The comments, made during the Carnegie International Nuclear Policy Conference, are “highly unusual” for a current or former member of the safety commission, according to The New York Times. Asked why he had suddenly decided to make the remarks, Jaczko implied that he had only recently arrived at these conclusions following the serious aftermath of Japan’s tsunami-stricken Fukushima Daichii nuclear facility.
“I was just thinking about the issues more, and watching as the industry and the regulators and the whole nuclear safety community continues to try to figure out how to address these very, very difficult problems,” which were made more evident by the 2011 Fukushima nuclear accident in Japan, he said. “Continuing to put Band-Aid on Band-Aid is not going to fix the problem.”
According to the former chairman, US reactors that received permission from the nuclear commission to operate for an additional 20 years past their initial 40-year licenses would not likely last long.

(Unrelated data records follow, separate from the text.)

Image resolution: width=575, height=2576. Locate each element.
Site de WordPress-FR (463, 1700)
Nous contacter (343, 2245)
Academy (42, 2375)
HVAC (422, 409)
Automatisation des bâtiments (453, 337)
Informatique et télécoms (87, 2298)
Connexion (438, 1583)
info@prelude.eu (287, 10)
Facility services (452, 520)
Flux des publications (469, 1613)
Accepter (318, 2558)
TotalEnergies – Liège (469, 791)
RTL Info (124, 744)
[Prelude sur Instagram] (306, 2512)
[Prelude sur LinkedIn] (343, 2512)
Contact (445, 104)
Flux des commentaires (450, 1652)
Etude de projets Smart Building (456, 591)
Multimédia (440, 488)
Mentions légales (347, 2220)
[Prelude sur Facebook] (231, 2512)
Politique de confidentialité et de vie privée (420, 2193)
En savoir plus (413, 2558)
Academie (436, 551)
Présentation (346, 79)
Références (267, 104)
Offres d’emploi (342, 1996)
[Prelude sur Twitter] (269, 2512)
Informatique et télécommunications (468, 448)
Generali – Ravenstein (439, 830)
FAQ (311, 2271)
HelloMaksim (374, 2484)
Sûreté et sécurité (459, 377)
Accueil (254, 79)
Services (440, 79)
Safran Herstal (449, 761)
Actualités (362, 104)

He further rejected the commission’s proposal for a second 20-year extension, which would leave some American nuclear reactors operating for some 80 years.
Jaczko’s comments are quite significant as the US faces a mass retirement of its reactors and nuclear policy largely revolves around maintaining existing facilities, rather than attempting to go through the politically hazardous process of financing and breaking ground on new plants.

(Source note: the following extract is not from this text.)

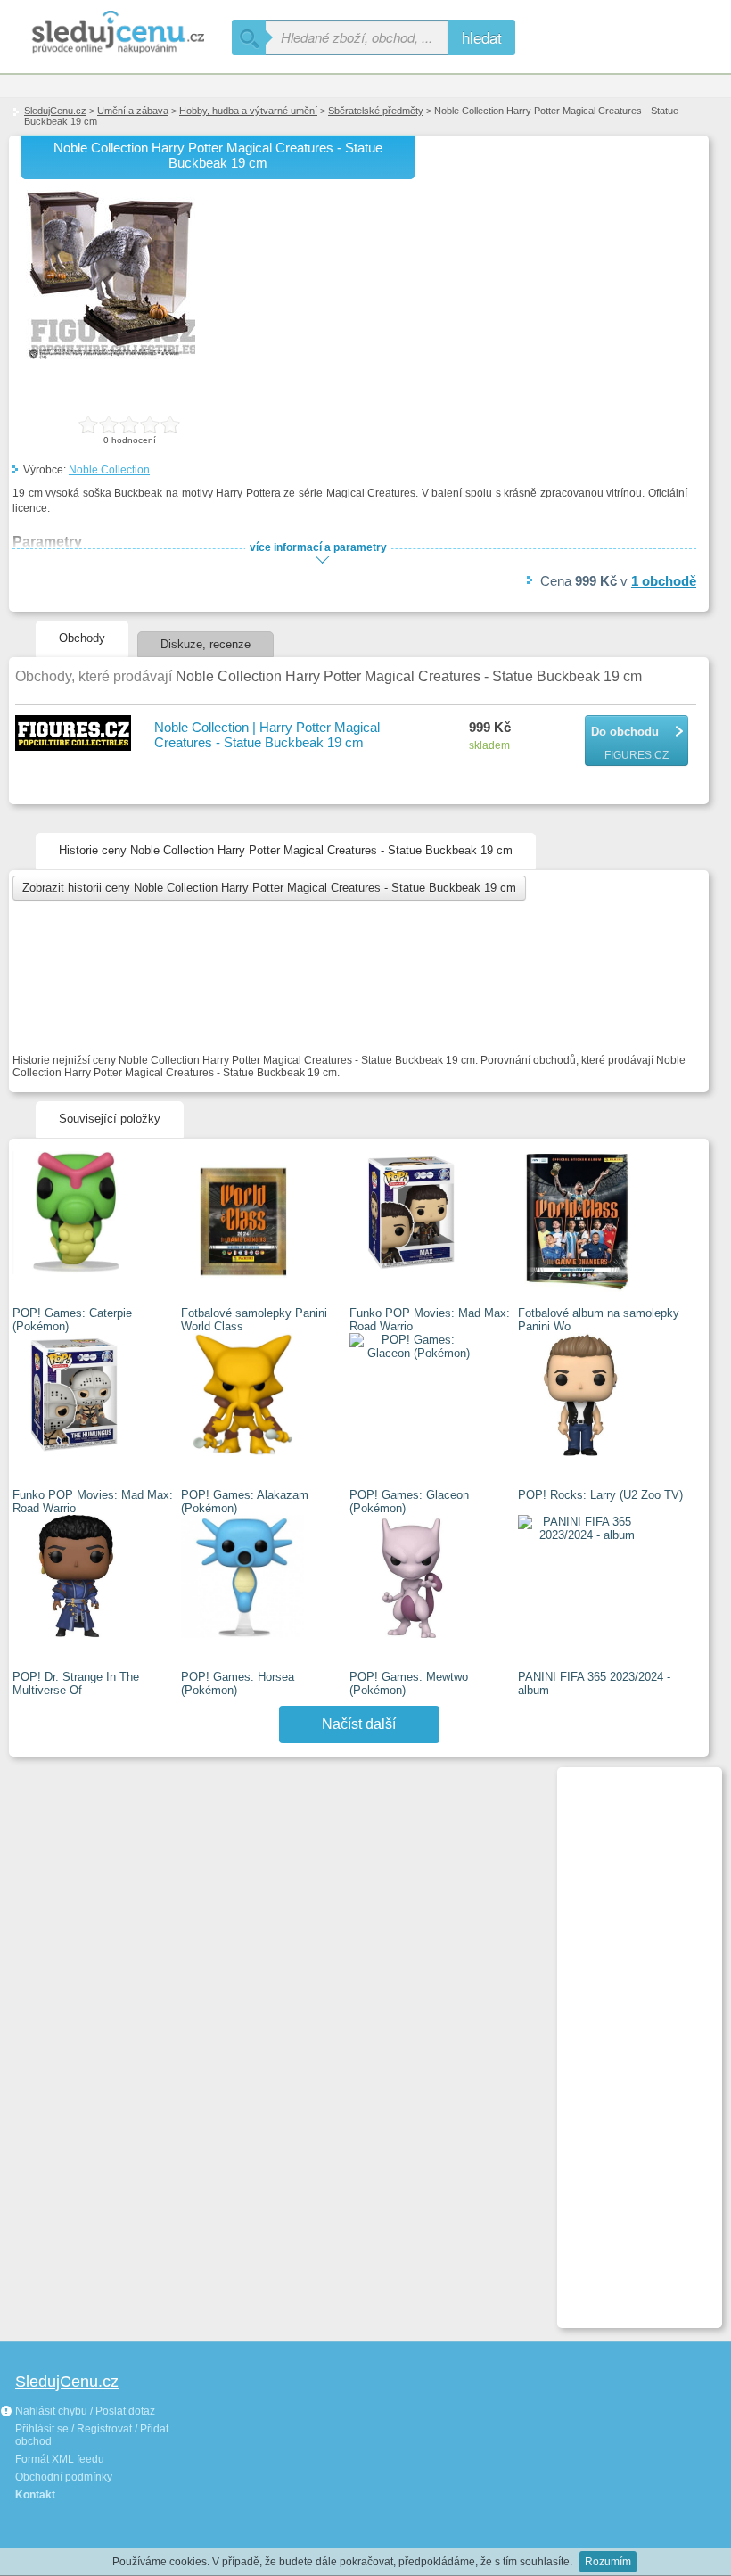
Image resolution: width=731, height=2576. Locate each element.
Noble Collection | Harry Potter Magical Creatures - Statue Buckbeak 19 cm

Though the US maintains a massive naval nuclear program, all of the country’s current civilian reactors began construction in 1974 or earlier, and a serious incident at Three Mile Island in 1979, along with an economic recession, essentially caused new projects to be scrapped.
A modest revival of enthusiasm for nuclear power emerged in the early part of the last decade, leading to the construction of four reactors at existing facilities within the last three years, slated to be completed by 2020. Despite the lack of new projects, the US is still the world’s biggest producer of nuclear power, which represents 19% of its total electrical output.